* _Problem statement_
Take the lines below beginning at the line that has "You are a computer-use agent. This" and stopping after the line that has "Select the Precio de costo radio button", and print them exactly as they are, with no other lines.

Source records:
————
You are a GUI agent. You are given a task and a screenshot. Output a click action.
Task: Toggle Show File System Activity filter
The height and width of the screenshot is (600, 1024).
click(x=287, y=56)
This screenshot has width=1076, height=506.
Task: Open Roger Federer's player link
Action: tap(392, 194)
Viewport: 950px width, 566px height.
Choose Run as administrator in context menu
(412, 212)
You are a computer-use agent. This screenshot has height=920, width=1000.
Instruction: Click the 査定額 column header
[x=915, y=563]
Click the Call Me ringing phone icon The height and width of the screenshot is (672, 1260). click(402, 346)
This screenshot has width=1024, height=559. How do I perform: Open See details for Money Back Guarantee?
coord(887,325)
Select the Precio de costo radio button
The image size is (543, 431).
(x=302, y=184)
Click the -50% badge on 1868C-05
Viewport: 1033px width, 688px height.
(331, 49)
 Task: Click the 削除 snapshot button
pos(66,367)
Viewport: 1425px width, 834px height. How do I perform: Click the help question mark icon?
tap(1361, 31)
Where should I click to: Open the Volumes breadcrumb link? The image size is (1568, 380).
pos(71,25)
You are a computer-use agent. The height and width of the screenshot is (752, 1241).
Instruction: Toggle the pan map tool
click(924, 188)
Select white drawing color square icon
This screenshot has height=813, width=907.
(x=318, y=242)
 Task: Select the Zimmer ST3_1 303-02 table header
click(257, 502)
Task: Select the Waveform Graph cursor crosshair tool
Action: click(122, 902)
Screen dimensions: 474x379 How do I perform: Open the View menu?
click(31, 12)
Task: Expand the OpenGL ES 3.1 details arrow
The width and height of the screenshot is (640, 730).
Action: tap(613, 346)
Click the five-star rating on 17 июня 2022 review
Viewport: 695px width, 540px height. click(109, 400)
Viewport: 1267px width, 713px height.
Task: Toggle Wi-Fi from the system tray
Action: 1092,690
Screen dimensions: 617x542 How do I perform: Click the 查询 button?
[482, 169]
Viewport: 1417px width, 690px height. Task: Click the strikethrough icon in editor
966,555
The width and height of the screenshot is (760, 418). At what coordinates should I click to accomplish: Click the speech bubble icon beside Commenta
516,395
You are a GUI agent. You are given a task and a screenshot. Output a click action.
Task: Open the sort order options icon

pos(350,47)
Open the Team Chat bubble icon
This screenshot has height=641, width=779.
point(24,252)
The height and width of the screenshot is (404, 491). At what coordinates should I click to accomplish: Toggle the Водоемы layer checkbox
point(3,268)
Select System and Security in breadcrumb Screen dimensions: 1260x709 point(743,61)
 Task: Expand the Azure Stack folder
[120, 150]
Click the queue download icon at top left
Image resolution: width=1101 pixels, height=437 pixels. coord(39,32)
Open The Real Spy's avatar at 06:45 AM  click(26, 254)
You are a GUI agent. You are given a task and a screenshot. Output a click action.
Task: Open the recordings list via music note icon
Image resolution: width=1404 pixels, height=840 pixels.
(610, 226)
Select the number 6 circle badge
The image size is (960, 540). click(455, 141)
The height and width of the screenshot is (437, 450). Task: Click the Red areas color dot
————
* _Answer to this task_
You are a computer-use agent. This screenshot has height=920, width=1000.
Instruction: Click the 査定額 column header
[x=915, y=563]
Click the Call Me ringing phone icon The height and width of the screenshot is (672, 1260). click(402, 346)
This screenshot has width=1024, height=559. How do I perform: Open See details for Money Back Guarantee?
coord(887,325)
Select the Precio de costo radio button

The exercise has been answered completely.